Do you remember when you were in high school and spring came and the flowers bloomed with an impossible flamboyance and you sat in the back of the library, your body as sensitive and symbolic as the palm of a hand, and, when you were supposed to be drafting an essay for Expository Writing due in thirty minutes, you were instead reading these words--
I first met Dean not long after my wife and I had split up--
and when you got to these words--
I think of Dean Moriarty, I even think of Old Dean Moriarty, the father we never found, I think of Dean Moriarty--
you went right back to those first words again and went all the way through, and then later, you were reading those same words, all of them, and they meant nothing, as though they were instructions for a gadget you'd never owned?

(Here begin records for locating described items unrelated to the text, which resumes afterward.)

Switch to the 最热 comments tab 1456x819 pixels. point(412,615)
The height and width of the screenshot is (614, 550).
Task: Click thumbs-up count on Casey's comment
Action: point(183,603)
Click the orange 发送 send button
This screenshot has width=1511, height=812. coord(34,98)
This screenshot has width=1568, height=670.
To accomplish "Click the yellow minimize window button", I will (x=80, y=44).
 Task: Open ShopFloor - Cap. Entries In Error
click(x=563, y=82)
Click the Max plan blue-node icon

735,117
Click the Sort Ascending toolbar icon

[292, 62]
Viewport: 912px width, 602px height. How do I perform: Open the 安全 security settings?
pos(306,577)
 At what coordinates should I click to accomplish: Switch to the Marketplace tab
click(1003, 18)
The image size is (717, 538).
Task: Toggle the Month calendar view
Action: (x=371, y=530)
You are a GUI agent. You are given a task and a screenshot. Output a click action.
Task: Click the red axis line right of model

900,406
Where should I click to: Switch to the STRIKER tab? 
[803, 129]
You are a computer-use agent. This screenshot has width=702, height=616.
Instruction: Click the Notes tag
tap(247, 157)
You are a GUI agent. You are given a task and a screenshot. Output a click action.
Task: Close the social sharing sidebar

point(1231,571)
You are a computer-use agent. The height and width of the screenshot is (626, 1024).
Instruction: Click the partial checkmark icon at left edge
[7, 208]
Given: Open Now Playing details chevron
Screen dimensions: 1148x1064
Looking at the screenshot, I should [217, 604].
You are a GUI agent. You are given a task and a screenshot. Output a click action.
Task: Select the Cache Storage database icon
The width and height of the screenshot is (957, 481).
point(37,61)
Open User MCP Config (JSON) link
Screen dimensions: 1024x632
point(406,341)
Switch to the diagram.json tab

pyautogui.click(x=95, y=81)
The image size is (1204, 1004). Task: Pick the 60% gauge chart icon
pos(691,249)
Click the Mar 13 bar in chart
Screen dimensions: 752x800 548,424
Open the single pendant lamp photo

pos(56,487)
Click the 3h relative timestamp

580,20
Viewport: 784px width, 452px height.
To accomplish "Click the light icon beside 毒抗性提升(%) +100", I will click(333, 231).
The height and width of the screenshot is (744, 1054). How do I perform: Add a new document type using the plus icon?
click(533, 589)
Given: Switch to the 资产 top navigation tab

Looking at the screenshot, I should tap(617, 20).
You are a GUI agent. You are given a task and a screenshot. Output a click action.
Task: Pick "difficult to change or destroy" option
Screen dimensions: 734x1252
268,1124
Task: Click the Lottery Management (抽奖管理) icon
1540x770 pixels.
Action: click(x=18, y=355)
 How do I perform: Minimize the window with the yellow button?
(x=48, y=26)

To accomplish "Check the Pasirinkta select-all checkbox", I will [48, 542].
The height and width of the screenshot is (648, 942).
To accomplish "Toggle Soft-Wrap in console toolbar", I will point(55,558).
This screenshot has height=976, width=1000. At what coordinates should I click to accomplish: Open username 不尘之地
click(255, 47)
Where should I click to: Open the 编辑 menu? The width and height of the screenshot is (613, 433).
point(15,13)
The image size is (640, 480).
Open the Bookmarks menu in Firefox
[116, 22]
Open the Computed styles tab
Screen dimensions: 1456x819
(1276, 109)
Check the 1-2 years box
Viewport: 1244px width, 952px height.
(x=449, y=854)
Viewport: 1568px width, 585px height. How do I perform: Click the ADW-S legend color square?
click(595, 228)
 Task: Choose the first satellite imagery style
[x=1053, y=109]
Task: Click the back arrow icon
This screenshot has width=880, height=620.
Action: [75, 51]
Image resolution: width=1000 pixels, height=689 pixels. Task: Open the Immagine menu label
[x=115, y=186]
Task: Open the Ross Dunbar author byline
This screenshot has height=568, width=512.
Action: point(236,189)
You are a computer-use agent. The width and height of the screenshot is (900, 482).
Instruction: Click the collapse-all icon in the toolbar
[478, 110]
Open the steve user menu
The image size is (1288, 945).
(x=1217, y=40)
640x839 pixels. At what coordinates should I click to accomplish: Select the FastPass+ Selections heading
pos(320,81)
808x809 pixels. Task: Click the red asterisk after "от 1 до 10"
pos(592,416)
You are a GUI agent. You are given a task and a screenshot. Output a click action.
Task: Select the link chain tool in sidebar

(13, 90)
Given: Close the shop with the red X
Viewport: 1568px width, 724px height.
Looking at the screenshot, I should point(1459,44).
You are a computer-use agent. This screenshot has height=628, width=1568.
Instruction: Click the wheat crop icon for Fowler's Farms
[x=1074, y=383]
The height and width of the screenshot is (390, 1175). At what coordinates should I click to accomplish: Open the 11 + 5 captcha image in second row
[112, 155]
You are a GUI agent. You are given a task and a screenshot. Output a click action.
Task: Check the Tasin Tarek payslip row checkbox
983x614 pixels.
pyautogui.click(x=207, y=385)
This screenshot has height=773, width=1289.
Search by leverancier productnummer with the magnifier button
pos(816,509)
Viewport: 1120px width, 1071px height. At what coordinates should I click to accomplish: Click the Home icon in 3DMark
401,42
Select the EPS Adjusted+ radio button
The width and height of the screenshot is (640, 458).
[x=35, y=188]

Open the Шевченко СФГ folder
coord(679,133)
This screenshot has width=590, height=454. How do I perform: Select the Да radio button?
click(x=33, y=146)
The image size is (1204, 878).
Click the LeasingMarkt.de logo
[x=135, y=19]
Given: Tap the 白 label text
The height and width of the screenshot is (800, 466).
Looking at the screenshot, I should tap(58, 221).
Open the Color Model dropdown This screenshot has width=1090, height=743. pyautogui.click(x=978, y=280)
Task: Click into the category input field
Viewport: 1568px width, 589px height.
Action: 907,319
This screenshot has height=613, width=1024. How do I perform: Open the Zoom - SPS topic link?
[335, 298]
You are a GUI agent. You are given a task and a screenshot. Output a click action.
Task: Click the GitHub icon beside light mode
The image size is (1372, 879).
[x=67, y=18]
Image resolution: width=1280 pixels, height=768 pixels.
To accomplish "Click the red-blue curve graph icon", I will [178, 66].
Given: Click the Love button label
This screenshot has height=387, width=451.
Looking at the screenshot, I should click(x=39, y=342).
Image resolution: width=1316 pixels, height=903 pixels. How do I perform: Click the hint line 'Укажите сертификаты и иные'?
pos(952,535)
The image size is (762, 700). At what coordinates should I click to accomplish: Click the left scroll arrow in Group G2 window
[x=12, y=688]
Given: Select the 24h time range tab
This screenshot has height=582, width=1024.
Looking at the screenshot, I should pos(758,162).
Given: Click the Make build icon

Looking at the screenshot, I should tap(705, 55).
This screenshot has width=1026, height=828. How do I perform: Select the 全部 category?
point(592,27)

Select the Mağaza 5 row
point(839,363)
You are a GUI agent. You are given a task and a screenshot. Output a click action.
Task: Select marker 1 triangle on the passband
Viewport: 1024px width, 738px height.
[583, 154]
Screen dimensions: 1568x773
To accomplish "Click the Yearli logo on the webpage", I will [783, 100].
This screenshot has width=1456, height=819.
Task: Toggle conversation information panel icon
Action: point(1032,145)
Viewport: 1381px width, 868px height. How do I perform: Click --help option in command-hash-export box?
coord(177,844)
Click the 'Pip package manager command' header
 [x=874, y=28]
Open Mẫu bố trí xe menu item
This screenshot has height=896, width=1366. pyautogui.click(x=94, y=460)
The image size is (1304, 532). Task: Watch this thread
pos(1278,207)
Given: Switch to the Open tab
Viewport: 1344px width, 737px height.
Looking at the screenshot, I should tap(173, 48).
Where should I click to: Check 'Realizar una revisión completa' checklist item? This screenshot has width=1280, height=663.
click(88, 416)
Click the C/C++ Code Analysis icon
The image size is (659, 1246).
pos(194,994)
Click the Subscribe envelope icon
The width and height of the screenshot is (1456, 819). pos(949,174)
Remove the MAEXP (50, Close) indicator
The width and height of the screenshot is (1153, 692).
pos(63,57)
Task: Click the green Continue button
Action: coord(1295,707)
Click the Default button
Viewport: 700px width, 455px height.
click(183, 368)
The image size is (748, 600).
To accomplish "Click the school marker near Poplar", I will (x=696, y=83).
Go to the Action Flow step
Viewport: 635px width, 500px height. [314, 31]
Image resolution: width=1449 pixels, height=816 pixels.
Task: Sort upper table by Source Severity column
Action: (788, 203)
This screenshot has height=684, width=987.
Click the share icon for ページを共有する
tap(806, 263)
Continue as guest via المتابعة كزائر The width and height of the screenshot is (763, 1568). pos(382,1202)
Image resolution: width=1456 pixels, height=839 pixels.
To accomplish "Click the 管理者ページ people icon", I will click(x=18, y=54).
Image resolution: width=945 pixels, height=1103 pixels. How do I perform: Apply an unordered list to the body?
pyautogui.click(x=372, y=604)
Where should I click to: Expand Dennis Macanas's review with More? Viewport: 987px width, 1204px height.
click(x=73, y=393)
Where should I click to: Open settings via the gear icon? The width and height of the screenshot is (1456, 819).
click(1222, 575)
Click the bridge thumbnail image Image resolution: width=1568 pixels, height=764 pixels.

The copy of On the Road I read four times my junior year of high school was singularly anodyne: pink, white, and cerulean-striped, like a faded French flag (and with the same ideals, no less). But it had a laminated cover and prairie-sized margins; it was a book for reading. The copy I got later, after I had already out-grown the book, was the Penguin Beat Classics version (introduction by Ann Charters) with Kerouac and Neal Cassady grinning and boyish and a little in love on the cover. Although I hated the paper and the font and the margins, I knew the cover was just right; this love is why boys read On the Road.
The copy I have now is borrowed. It's a small Signet paperback, a "back-pocket" book. The title is hand-written, the dangerous teaser--The riotous odyssey of two American drop-outs, by the drop-out who started it all...--sloppily scrawled beneath. CraZy! The illustration is childishly flat and reductive. A heterosexual couple kneels barefoot on the hood of a flat-tired convertible, a jug of wine perilously close to the edge of the car. The lovers' faces are lost in her hair, their pelvises flush against each other. Strangely, or conveniently, the girl's long hair is the same yellow as the rest of the book's cover; but so are her (and his) feet, his arms, and the part of his neck we can see around her grip. If we imagine them making out, then the whole thing can only be considered kitsch; but it we think of them desperately, greedily, holding onto each other--not kissing but praying; each is the other's saint--the picture makes a little more sense.
I still can't do more than skim it; there's a lot of boring stuff in On the Road that my adolescent porousness didn't strain out. But it's been fun skimming, nevertheless.
Anyway, it's spring: time to head out somewhere. I don't know if it's true that the ice cream gets creamier and the pie slices get bigger as you head west on 70. When I did it all I discovered is that the nights do get lonelier and the dawns do come slower. In the spirit of adventure--the real young man's fancy, before even love--I'll be revisiting my favorite travel books this month.